***** DATA PROVIDED *****

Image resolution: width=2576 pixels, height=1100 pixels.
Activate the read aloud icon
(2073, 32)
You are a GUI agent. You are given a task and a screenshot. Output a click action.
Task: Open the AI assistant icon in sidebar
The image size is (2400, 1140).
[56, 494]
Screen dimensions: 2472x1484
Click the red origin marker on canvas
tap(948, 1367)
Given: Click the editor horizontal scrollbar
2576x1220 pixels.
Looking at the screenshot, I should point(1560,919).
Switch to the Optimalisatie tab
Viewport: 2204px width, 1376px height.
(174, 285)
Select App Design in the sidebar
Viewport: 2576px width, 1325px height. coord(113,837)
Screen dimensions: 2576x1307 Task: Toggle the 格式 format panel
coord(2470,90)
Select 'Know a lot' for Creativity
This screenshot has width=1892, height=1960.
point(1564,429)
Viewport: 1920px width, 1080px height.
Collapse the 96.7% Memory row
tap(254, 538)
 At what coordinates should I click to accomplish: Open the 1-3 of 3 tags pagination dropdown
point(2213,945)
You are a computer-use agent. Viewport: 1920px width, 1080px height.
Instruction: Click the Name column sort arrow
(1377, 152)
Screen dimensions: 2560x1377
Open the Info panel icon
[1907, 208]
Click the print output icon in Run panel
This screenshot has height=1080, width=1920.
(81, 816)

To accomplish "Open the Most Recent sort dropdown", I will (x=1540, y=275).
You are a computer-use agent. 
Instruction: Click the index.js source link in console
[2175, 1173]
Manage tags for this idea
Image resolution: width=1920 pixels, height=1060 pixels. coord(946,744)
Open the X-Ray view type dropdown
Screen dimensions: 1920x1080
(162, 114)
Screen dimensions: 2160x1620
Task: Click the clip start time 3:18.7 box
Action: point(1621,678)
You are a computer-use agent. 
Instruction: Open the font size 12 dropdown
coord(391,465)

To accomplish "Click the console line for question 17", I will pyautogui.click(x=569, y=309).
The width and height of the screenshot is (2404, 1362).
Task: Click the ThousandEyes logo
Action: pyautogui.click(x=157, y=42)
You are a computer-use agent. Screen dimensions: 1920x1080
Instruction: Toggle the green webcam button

*****

• GOAL OF THE EXERCISE:
Go through the records above. Copy each line in which the string "computer" appears.

• EXPECTED OUTPUT:
You are a computer-use agent. Viewport: 1920px width, 1080px height.
You are a computer-use agent. 
You are a computer-use agent. 
You are a computer-use agent. Screen dimensions: 1920x1080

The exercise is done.